▸ **TO DO**: Word for word, return each entry that follows, with every image removed.

Saved data entries:
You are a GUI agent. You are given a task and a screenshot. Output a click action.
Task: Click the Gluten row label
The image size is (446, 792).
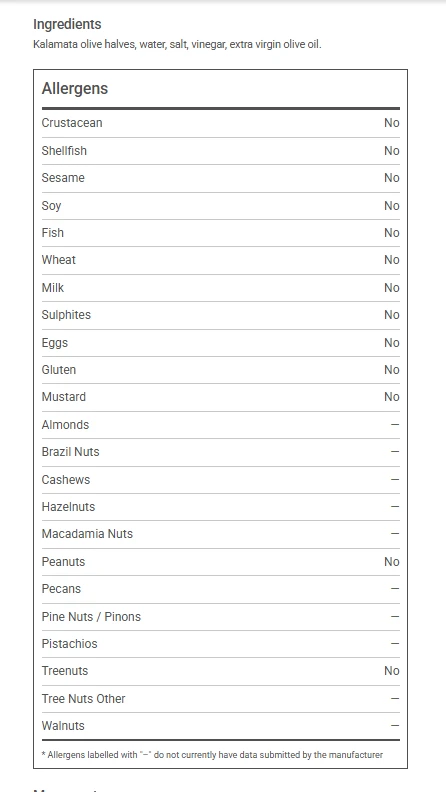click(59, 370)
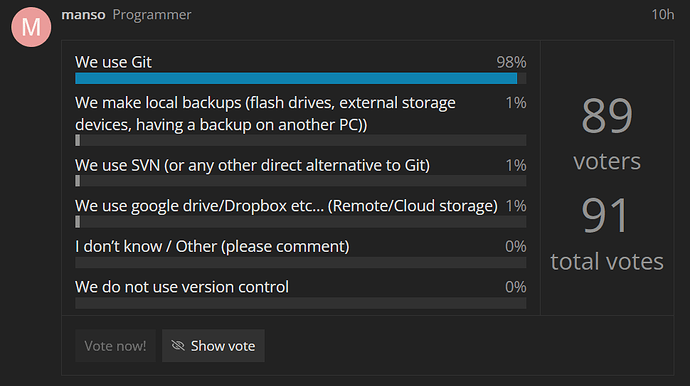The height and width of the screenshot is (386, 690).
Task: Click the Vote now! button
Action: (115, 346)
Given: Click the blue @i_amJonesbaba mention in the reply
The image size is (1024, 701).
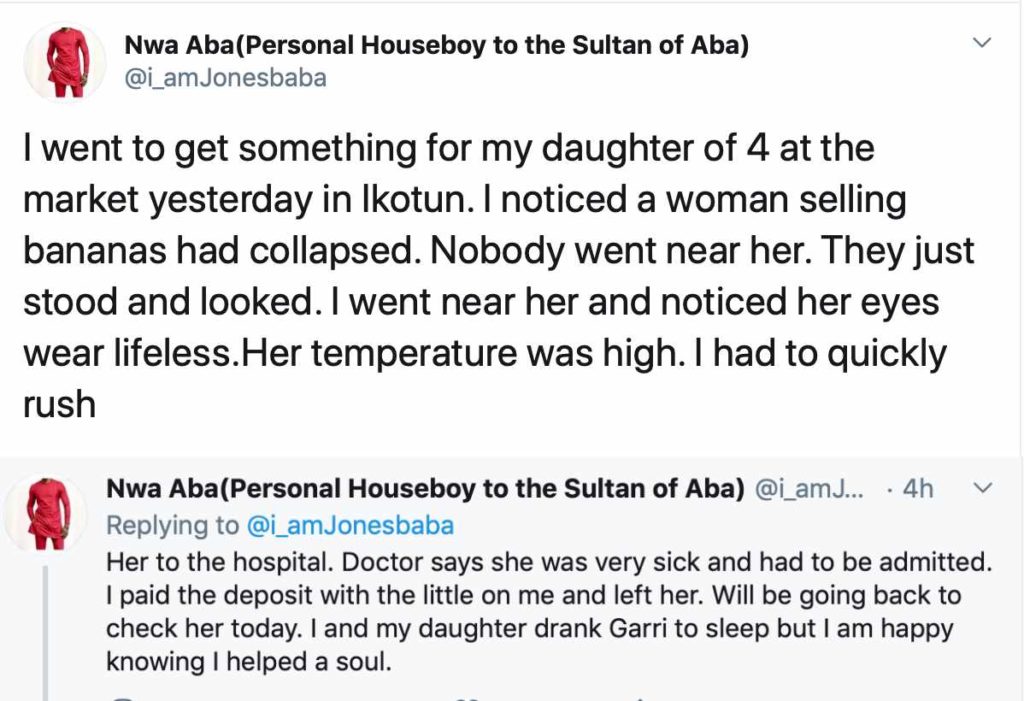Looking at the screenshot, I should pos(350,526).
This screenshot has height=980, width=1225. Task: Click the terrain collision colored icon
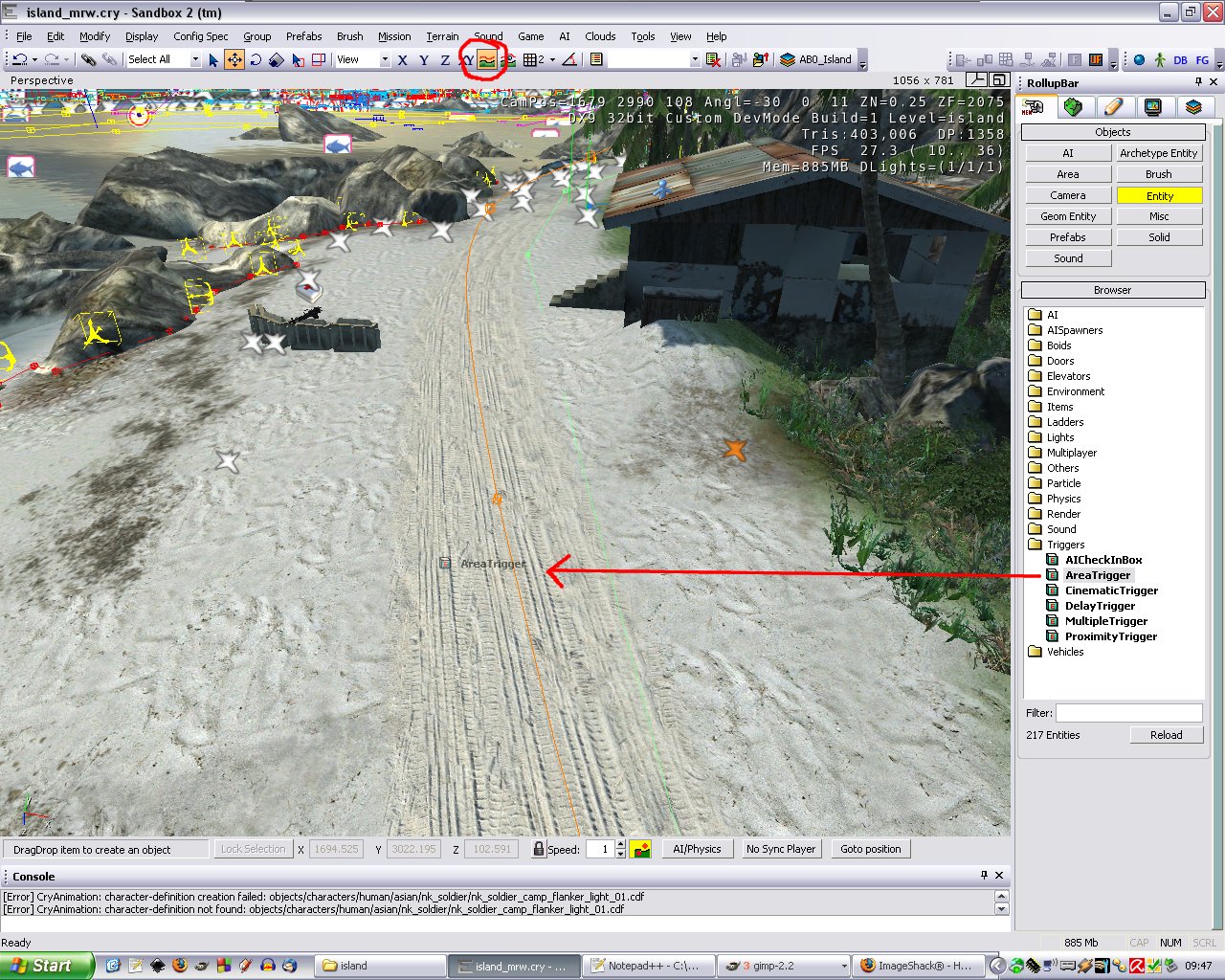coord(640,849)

▸ **THE COMPLETED TASK**:
You are a GUI agent. You are given a task and a screenshot. Output a click action.
Task: Click the Gluten row label
The image size is (446, 792).
click(59, 370)
The height and width of the screenshot is (386, 690).
Task: Click the Vote now! button
Action: (115, 346)
Given: Click the blue @i_amJonesbaba mention in the reply
The image size is (1024, 701).
Looking at the screenshot, I should pos(350,526).
This screenshot has height=980, width=1225. Task: Click the terrain collision colored icon
coord(640,849)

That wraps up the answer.